At around age seven Hawkins Bolden became blind from an accidental blow to the head in a baseball game. Frail and epileptic, Bolden received no formal education. As he developed a heightened sense of touch that awakened his creativity, he started making from found materials all kinds of objects: kites, leg stilts, toys, homemade radios, and the inventive scarecrow sculptures for which he later became well known. Bolden and his identical twin, Monroe, were born in Bailey’s Bottom (Memphis, Tennessee) to parents of Creole and African American descent who cared for Bolden until they died and his sister, Elizabeth, took over his care. Bolden lived most of his life in the same house and never married. Between 1965 and 1970 he started making scarecrows to frighten birds away from the vegetable garden he kept in his yard, a practice that led him to hoarding objects scavenged from streets and alleyways: metal lids, pots, pans, tin cans, buckets, license plates, hoses, trays, chairs, clothing, and metal and carpet scraps among them.

Using string and wire, Bolden created from these found objects assemblages and sculptures representing human forms and faces. He used handmade tools to drill holes in them for eyes or mouths and used various fabrics and materials for tongues, ears, and hair. Bolden’s works offer an engaging fusion of industrial materials with a raw tribal sensibility, and while most tend toward the figurative, many are skillfully abstracted. “His ‘studio’ is unique among artists’ studios,” writes the art dealer, collector, and advocate of self-taught southern artists William Arnett. “Bolden collects his materials and tosses them into the dark, damp crawl space beneath his house. To retrieve them for use when he is inspired to create, he walks, stooped, on all fours, his right hand reaching—swinging—along the dirt floor, until he grasps the components that he requires. He then hammers, cuts, twists, attaches, and bends materials into his scarecrows.”

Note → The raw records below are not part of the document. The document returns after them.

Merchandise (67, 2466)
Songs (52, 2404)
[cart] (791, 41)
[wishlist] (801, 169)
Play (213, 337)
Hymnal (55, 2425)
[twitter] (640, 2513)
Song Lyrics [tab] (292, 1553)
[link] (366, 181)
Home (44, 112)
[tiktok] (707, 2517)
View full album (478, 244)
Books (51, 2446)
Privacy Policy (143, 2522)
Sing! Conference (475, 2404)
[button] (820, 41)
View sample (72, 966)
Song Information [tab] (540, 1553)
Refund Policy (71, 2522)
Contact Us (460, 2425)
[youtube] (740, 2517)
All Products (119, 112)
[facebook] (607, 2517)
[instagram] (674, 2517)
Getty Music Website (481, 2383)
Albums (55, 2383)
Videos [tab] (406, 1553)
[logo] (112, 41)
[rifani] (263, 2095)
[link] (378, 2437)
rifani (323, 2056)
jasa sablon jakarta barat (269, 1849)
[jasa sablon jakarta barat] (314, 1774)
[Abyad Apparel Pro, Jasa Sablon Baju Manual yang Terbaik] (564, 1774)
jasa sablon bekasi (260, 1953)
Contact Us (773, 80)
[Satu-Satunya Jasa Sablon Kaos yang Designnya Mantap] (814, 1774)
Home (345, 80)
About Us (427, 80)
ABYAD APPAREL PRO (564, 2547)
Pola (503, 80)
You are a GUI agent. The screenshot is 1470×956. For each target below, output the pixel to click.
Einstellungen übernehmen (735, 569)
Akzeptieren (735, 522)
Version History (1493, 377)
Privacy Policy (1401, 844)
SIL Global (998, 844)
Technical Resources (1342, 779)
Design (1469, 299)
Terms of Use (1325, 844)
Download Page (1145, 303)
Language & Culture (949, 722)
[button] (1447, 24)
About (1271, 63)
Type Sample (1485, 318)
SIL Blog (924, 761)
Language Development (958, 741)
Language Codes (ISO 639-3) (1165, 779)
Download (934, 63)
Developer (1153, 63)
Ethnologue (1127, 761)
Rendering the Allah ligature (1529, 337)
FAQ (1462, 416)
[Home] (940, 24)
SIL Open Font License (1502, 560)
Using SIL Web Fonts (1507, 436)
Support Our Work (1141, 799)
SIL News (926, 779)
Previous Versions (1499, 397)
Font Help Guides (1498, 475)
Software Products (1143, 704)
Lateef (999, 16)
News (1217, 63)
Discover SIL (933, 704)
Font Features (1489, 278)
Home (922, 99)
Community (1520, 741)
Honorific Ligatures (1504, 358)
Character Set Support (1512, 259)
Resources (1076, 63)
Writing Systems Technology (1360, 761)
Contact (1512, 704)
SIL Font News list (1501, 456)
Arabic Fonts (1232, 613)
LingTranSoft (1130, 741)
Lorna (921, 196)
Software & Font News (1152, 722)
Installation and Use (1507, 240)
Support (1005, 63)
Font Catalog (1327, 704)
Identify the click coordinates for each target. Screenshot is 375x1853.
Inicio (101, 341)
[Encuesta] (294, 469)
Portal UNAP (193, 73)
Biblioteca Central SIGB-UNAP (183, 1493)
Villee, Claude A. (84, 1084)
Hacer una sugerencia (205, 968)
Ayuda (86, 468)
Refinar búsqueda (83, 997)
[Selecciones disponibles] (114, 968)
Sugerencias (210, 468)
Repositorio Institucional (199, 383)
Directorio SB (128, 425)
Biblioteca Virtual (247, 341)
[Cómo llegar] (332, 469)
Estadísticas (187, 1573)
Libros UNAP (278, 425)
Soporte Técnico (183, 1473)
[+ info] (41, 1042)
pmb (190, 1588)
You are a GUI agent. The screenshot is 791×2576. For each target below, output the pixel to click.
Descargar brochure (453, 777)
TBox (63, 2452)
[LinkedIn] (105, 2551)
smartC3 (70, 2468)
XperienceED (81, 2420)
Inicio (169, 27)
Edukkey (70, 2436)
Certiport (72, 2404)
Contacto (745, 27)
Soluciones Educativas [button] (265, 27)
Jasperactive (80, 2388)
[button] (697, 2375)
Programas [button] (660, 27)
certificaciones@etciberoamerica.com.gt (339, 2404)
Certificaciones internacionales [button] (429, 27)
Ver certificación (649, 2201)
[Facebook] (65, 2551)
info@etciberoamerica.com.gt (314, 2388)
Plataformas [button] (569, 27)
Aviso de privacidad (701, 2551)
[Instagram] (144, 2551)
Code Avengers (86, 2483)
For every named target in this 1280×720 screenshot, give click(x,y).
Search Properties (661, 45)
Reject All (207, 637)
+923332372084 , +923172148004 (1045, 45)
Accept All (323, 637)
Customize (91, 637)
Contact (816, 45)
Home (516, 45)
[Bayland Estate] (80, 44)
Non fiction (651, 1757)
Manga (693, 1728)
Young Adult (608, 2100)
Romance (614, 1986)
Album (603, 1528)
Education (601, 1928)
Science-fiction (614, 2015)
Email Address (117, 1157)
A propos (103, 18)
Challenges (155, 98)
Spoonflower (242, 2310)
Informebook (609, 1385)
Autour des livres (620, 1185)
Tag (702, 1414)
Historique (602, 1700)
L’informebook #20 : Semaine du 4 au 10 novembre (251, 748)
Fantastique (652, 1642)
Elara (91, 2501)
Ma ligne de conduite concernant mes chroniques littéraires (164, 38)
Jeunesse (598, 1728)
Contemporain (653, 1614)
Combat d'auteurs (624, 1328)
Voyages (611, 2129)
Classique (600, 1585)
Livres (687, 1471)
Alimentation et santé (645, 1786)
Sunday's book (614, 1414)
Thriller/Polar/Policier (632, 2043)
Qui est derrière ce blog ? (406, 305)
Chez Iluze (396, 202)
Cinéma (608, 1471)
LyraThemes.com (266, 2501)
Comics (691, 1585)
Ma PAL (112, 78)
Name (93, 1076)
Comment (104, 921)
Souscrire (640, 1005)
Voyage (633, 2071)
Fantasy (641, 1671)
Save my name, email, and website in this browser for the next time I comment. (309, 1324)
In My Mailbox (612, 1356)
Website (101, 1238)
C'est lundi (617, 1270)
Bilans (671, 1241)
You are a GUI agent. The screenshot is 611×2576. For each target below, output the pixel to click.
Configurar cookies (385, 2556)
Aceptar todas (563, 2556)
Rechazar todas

In time, Bolden’s finished pieces filled his backyard, creating an installation in progress that attracted the attention of many onlookers, including Arnett as well as Michael Galbreth, from the cooperative art duo “The Art Guys,” who recalled in an interview for Intuitive Eye, “[A]t the time I was seeing Rauschenberg and I saw the same kind of gestures, the same use of materials, picking up the world and rearranging it . . . [Bolden] was engaging the world, figuring it out in a direct physical way. There is also the aspect of a frayed tether to Africa and African artistic traditions associated with protective totems. I recognized in Hawkins a direct link to that, his ancestral place.”

Bolden has been part of numerous gallery and museum exhibitions, including Passionate Visions of the American South at the New Orleans Museum of Art (1993), Souls Grown Deep: African American Vernacular Art of the South at Emory University’s Michael C. Carlos Museum in Atlanta (1996), and Parallel Unknown at Hirschl & Adler Modern in New York (2017). His work is in the collections of the Smithsonian American Art Museum (Washington D.C.), the Kohler Arts Center (Sheboygan, Wisconsin), the American Visionary Art Museum (Baltimore), the Ackland Art Museum (Chapel Hill, North Carolina), and the Souls Grown Deep Foundation (Atlanta).